We must surrender to our emotions. We must embrace our emotions, their complexity and multi-dimensional existence. 

When we welcome our emotions into our lives and offer them unconditional love, we are in control of them- not the other way around. 

Control, for the most part, is an illusion, my point is that when we surrender to our emotions we acknowledge the truth of our situation and as a result we are empowered

Emotion is a means of processing trauma. It is a line of communication between the mind, body and psyche that keeps us safe. We are not flawed for experiencing anxiety, fear, saddness etc. 

That’s not to say we should not seek help in managing our emotions - of course, that is always a good idea. However I truly believe that if we are to move forward as individuals and as a collective, we must stop idealising happiness and instead accept all of ourselves including the emotions that we do not want to accept or love.

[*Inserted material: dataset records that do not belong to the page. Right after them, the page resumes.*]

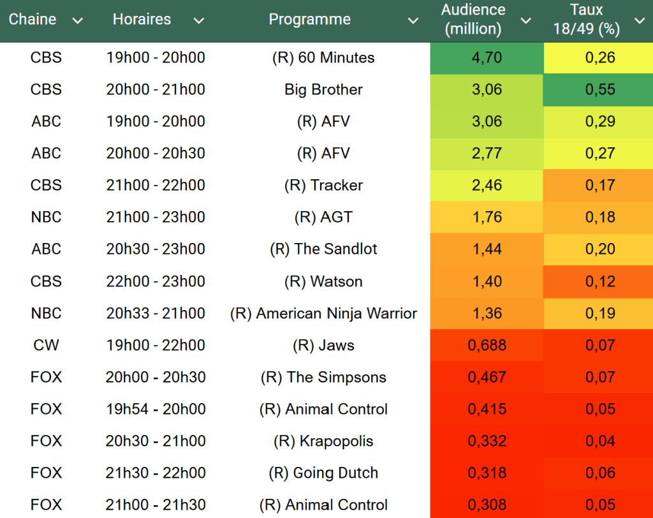Click the 21h00 - 23h00 time cell
This screenshot has height=518, width=653.
click(156, 218)
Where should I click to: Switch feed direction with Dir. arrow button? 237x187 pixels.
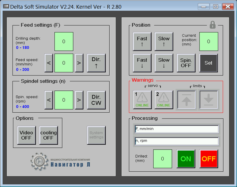tap(96, 63)
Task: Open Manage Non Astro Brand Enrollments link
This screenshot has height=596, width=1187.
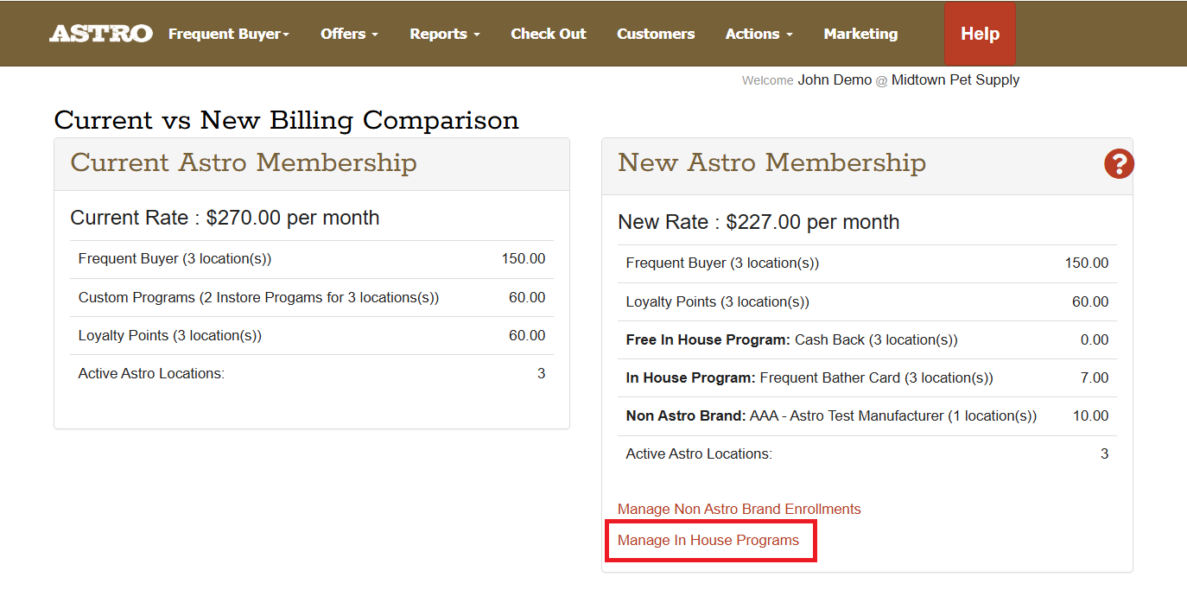Action: pos(739,509)
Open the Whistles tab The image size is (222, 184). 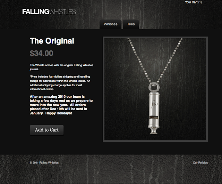point(110,24)

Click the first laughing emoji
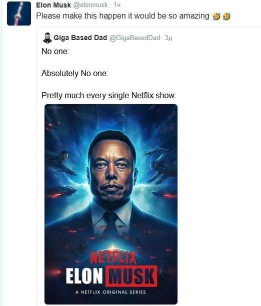[x=217, y=17]
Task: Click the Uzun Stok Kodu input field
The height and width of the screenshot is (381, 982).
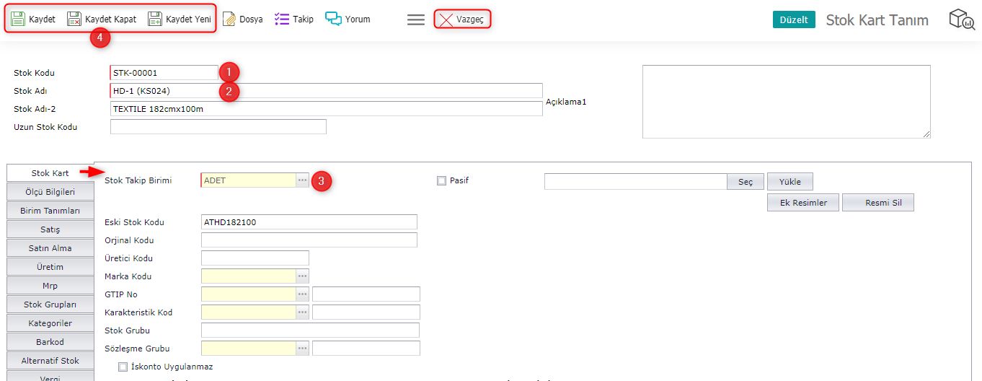Action: 218,127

In doing so, we are free.

In the pursuit of happiness, we will only experience disappointment and failure as a result of the unrealistic expectations we set for ourselves.

So what can we do about our happiness paradox?

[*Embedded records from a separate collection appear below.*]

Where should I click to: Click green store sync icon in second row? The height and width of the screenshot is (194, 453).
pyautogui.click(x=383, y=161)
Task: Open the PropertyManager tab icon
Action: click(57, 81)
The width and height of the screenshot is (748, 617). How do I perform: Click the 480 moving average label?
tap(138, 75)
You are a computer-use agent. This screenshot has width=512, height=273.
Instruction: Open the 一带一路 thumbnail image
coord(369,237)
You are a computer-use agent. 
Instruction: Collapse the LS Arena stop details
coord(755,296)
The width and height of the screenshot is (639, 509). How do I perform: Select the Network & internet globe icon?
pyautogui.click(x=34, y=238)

 ♥ We must give ourselves permission to experience all and any of our emotions.

♥ We must stop prescribing judgement alongside our emotions.

♥ We must embrace what makes us uniquely human. 

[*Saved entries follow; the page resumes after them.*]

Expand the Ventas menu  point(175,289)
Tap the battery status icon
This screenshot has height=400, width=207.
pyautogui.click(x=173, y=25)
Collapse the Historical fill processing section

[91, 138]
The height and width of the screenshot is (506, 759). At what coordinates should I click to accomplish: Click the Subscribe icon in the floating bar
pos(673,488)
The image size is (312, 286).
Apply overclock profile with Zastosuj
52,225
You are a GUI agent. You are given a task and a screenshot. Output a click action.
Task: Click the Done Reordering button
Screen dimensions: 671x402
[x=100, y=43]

♥ We must actively encourage discomfort and normalise it.

♥ We must not seek to eradicate or discriminate against certain emotions.

♥ We must celebrate our emotional spectrum and share it with others.

Something that I have found very useful, personally, is reading and watching poetry. Modern poetry is a medium through which people often express and share their trauma. It is such a relief for me to hear others speak of pain in their lives so freely and so fiercely. It almost seems crass to call it beautiful  but in many ways it is just that. In writing about our pain in a way that is raw, honest and unsweetened, we celebrate our truth as a gift to the world.

Milk and Honey by Rupi Kaur is a cult classic and was my first venture into modern poetry.

I have recently finished Salt by Nayyirah Waheed and that too, is really, really wonderful.

I hope you have enjoyed this post, as always thank you for reading it!